A horrible day in Haryana, and a challenge to India’s police
I had a truly depressing day in Haryana this week, reporting on the murder of a 21-year-old girl and her 22-year-old boyfriend .
It was sad enough to meet a village where many appeared proud of this brutal murder. To come home and see the photos of Sunita and Jasbir, laid out outside her father’s house for all the world to see, was heartbreaking.
Fear still stalks the villages of Balla and Machhroli where the murders took place. Jasbir’s family have been threatened by other villagers that they will also be killed if they speak to the media or if they refuse to drop charges.
Few of them had faith in the police. They said they were “too poor to pay a bribe”.
Five people have been arrested, including the girl’s father, uncle and two cousins. I met another cousin, right on the spot where the bodies were laid out, who started by trying to intimidate us and ended up saying he was proud of the murder.

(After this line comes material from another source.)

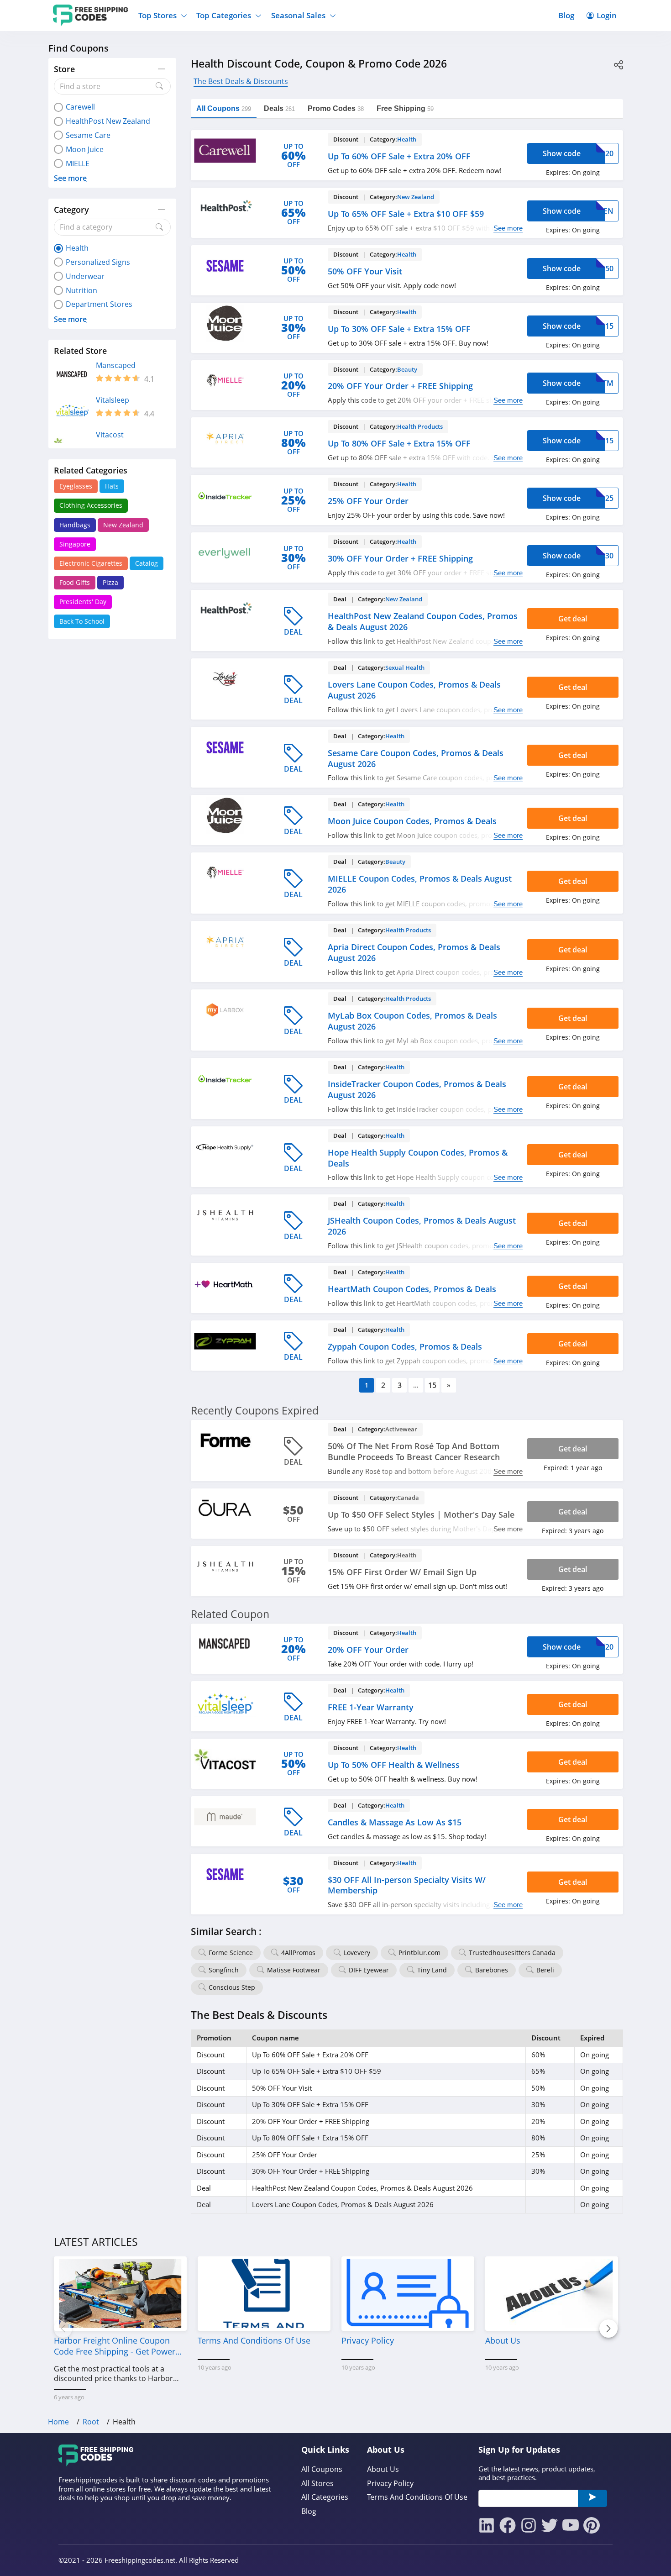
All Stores (317, 2483)
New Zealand (123, 524)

In a tiny police post, a corporal told me such cases rarely if ever reach prosecution. “Witnesses back out,” he told me. “The entire village is on one side”.

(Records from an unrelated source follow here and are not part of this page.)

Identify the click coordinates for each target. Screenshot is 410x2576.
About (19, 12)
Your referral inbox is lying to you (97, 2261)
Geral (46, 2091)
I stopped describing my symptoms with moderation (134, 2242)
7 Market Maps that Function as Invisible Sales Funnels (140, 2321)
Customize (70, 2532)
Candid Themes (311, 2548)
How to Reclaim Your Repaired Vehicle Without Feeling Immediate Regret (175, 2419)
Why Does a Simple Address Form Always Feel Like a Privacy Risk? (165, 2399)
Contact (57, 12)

As I looked further into the story, I found that love liaisons like Sunita and Jasbir’s, between a couple from the same village, were a direct threat to the upper caste old men of Haryana.
A girl who dares marry against their will, and stay in her own village, might just mount a claim to a portion of the family’s land, as she is legally entitled to do.
Murders, so-called “honour killings”, are becoming increasingly common in Haryana, although rarely reported, sociologists say.
This is a state of rising wealth, but one where female foetuses are routinely aborted, where women appear to count for nothing, where an ancient patriarchal system has combined with a modern macho culture of the jeep, gun and bottle of rum.
Politicians say almost nothing against honour killings, police do little more. This time, I hope it will be different, that the police will show a little more determination to punish the culprits, and protect a family that has already suffered far too much.
On past experience, it is hard for me to be optimistic.